The Terminal Bar
- Author: Larry Mitchell
- Language: English
- Published: 1982
- Publication place: United States

= The Terminal Bar =

1982 novel

The Terminal Bar is a 1982 novel by Larry Mitchell. It was published by Mitchell's own literary press, Calamus Books, and received mixed reception in the gay press. It was among the first novels that dealt with HIV/AIDS in the United States.

== Background and publication ==
The novel was published in 1982 by Calamus Books in New York—his own literary press—and sold for $6. Its name comes from the Terminal Bar in New York City, and is written as a semi-autobiographical account of Mitchell's life. He earlier wrote and published The Faggots & Their Friends Between Revolutions in 1977, and wrote The Terminal Bar shortly after moving to the Lower East Side.

== Plot ==
The novel is set around the time of the Three Mile Island accident. It follows Robin and his friends—a group of "faggots and dykes", according to one reviewer, most of whom grew up in the 1960s—in the East Village of New York City. Robin is a contemplative gay man, who in the opening scenes thinks about the death of Chilean president Salvador Allende and the criminalization of homosexuality in Iran. He escapes to the Terminal Bar to avoid becoming depressed and talks with his friends.

== Reception ==
The book was criticized by reviewer Rob Kaplan as lacking skill "with the technical aspects of narration and structure", though Kaplan also said the book held an important spot in society through its authentic and sensitive portrayal of gay life in New York. LGBT scholar Craig Allen Seymour II wrote that The Terminal Bar, just like Mitchell's earlier book, The Faggots & Their Friends Between Revolutions, was a novel deeply connected to political issues (such as environmental degradation), though Mitchell left the fantasy genre to write a more realistic one. Reviewer David Fields praised the novel's political and satirical tone, and said that the political issues of the early 1980s were largely the same as the 1960s.

During the 1984 customs raid of Gay's the Word, a gay bookstore in London, The Terminal Bar was among the books seized for being obscene, in violation of the Obscene Publications Act 1959.
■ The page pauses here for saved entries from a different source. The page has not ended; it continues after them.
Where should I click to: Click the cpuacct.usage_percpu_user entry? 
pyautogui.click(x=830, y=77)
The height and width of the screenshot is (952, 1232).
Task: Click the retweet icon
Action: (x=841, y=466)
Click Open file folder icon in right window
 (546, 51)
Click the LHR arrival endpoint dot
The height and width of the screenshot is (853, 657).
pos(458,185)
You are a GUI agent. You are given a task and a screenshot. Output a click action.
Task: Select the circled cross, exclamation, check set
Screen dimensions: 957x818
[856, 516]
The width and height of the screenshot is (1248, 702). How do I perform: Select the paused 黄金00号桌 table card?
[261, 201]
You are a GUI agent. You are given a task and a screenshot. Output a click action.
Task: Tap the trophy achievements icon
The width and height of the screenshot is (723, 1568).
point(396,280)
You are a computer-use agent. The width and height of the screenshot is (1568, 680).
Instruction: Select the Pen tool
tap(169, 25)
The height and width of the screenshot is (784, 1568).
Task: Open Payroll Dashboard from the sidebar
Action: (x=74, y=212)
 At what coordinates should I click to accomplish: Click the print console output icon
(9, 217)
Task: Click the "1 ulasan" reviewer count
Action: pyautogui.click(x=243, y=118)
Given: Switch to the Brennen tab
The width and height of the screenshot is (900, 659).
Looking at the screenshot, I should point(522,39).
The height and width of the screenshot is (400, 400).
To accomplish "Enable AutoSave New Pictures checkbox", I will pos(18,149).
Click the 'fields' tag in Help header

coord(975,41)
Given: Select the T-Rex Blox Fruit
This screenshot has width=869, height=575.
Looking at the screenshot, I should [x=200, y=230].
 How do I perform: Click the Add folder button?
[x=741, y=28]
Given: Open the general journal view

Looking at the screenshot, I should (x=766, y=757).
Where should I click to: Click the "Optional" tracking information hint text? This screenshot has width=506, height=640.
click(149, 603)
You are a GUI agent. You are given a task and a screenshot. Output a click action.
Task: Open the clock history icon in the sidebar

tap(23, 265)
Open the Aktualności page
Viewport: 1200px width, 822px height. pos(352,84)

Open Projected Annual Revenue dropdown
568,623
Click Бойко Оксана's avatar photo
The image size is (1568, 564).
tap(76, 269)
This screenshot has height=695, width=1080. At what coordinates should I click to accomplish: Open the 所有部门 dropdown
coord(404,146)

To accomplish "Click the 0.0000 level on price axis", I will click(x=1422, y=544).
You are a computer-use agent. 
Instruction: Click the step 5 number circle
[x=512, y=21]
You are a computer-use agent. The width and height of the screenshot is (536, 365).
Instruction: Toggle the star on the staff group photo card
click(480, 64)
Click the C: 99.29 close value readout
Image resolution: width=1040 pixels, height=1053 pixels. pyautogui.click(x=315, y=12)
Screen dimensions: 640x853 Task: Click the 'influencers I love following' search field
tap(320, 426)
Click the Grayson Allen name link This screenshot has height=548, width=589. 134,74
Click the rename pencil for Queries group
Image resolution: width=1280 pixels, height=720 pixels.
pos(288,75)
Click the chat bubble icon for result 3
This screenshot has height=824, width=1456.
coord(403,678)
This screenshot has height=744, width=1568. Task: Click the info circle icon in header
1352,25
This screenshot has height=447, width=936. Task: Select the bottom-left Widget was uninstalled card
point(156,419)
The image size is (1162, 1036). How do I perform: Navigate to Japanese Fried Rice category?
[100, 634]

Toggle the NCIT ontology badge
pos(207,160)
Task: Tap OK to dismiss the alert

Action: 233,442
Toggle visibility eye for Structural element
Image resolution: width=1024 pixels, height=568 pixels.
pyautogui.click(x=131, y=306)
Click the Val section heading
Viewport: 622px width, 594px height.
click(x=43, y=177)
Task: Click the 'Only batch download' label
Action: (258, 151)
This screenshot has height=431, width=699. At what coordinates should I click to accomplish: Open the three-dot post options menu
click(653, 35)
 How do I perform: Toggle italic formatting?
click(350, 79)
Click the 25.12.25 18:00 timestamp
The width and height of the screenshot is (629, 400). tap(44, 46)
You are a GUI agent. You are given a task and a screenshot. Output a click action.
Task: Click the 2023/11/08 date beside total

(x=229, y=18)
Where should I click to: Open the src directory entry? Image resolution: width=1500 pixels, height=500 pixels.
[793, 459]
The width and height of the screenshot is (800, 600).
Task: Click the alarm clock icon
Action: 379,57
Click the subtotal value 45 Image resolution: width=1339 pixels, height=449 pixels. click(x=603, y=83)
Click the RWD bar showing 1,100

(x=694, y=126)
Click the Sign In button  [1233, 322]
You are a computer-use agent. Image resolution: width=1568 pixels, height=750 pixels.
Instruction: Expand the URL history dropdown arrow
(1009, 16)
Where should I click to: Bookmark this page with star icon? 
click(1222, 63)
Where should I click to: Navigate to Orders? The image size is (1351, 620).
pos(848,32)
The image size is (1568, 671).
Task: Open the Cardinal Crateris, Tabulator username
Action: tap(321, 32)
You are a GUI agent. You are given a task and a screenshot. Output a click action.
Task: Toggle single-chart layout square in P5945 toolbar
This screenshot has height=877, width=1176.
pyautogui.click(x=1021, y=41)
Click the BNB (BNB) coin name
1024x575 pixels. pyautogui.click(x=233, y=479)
In 1998, contributors to the Encyclopedia of AIDS recognized the novel as perhaps the first fictionalized narrative that dealt with HIV/AIDS; Mitchell's New York-based novel preceded Babycakes by Armistead Maupin and A Day in San Francisco by Dorothy Bryant, which were among the first San Francisco-based pieces of fiction that dealt with HIV/AIDS (both published in 1983).